Stiamo assistendo ad una situazione di conflitto all’interno della struttura assistenziale “Regina Elena” di Carrara. Sulla stampa e  in Consiglio Comunale si stanno evidenziando posizioni divergenti tra chi dirige questa struttura e i rappresentanti dei lavoratori. A parte le previsioni di disavanzo di 300.000 Euro del bilancio 2017, che pare si vorrebbe ridurre  diminuendo il personale, ed aumentando le rette, la preoccupazione nostra è cosa significa tutto ciò per l’ assistenza per i cittadini di Carrara?

Vogliamo riflettere, noi della lista civica “La Svolta”, su questo disavanzo ma soprattutto  sulle rivendicazioni dei lavoratori che denunciano una  diminuzione  dell’assistenza  nel caso di una eventuale  diminuzione di organico. Vogliamo capire cosa significherebbe diminuire lo stato di assistenza per i cittadini.

Le domande che ci poniamo sono pertanto le seguenti: esiste a Carrara una assistenza  in grado di far fronte alle esigenze dei cittadini, malati, anziani ….. Domiciliare, strutturale? Numero di personale e strutture sufficienti?
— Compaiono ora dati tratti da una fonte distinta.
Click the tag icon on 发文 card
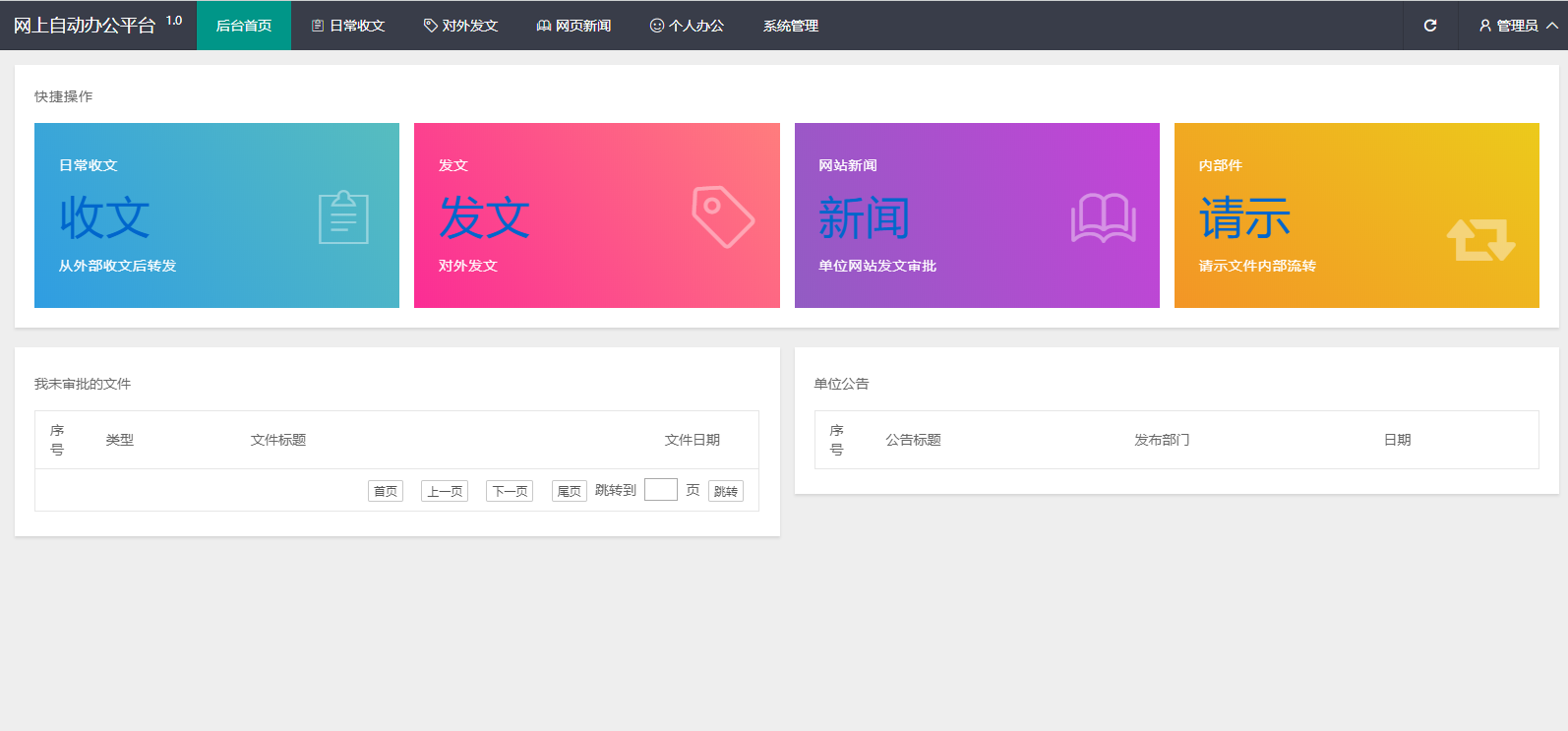This screenshot has width=1568, height=731. click(x=723, y=216)
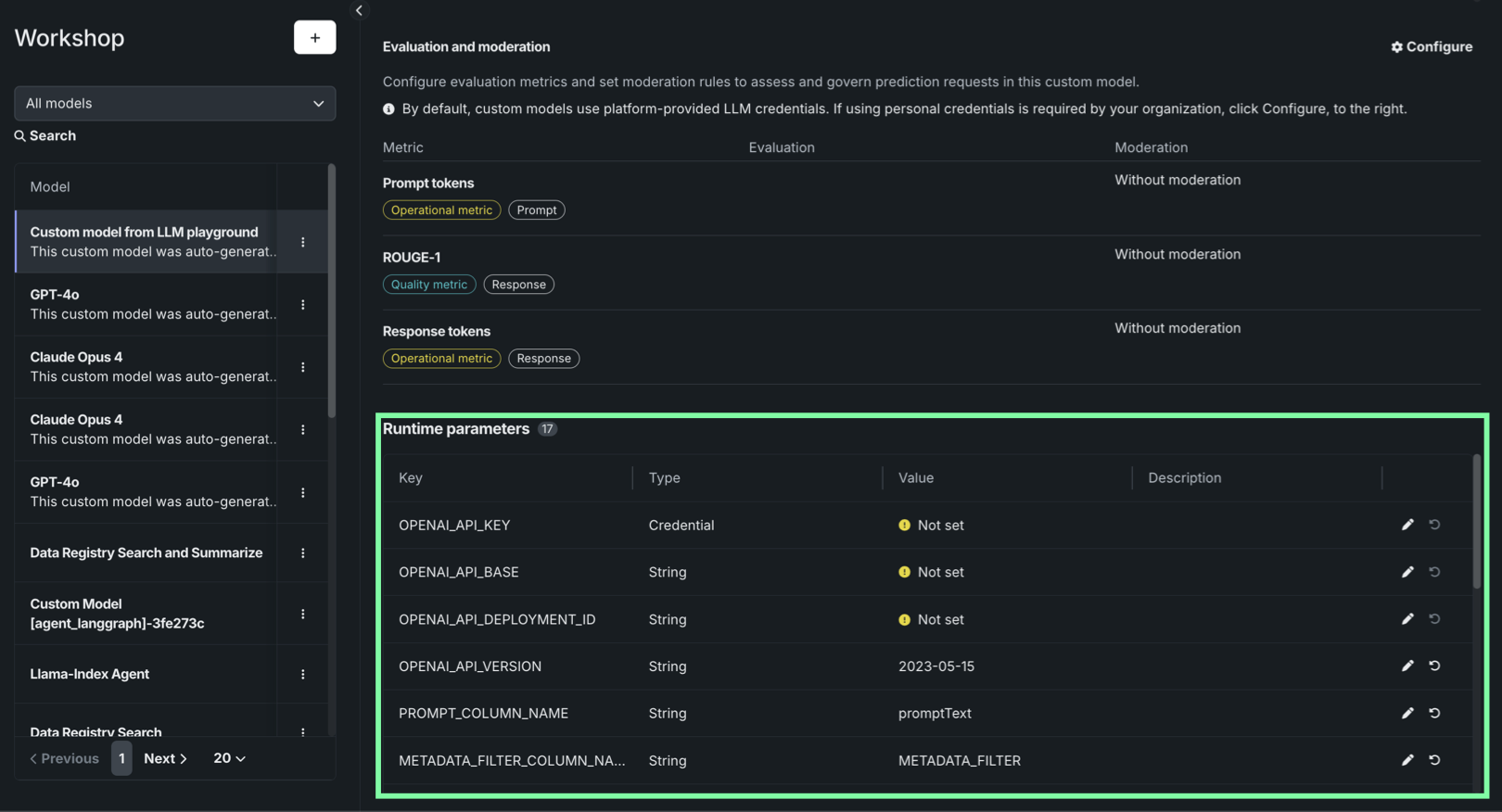Viewport: 1502px width, 812px height.
Task: Edit the OPENAI_API_DEPLOYMENT_ID parameter
Action: [x=1407, y=619]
Esistono a Carrara strutture pubbliche con capienza sufficiente a far fronte, oggi,  alle esigenze mutate per un aumento dell’aspettativa di vita legata, però, ad un aumento delle malattie cosiddette “della terza età”? Rispetto alla nuova situazione creatasi dopo la costruzione del Noa e il contemporaneo ridimensionamento dell’Ospedale di Carrara, senza l’entrata in funzione di una “Casa della Salute h 24”, cosa potrebbe succedere a chi avesse bisogno di una assistenza” h 24”? Quale ricaduta avrebbe tutto questo rispetto ad una struttura ospedaliera con un numero ridotto di posti letto e di personale rispetto al passato?

Le nostre risposte non possono che essere:

è ovvio che oggi  Sanità ed Assistenza  sono viste in antitesi rispetto alle reali esigenze dei cittadini, la Salute ed il benessere dei cittadini devono essere poste al di sopra di ogni  “equilibrio di bilancio”. Queste esigenze fondamentali dei cittadini devono essere gestite, direttamente, dalle Amministrazioni comunali e non possono essere delegate ad Aziende Speciali o partecipate.

L’assistenza domiciliare deve essere potenziata affinché corrisponda in modo pieno ed esaustivo a tutte le esigenze dei cittadini: personale, mezzi, attrezzature ecc.

Le strutture assistenziali, come il “Regina Elena”, devono avere personale sufficiente a garantire un’assistenza “h 24” agli ospiti sia qualitativa sia quantitativa, ma deve essere garantito anche un numero sufficiente di posti letto rispetto alla popolazione di riferimento: età, malattie, ecc.

Le strutture devono corrispondere totalmente a quanto previsto dalle norme per garantire la sicurezza degli ospiti e dei lavoratori.

Noi siamo dalla parte dei lavoratori che denunciano carenze assistenziali e non di chi  riduce questa importante funzione ad un mero calcolo economico.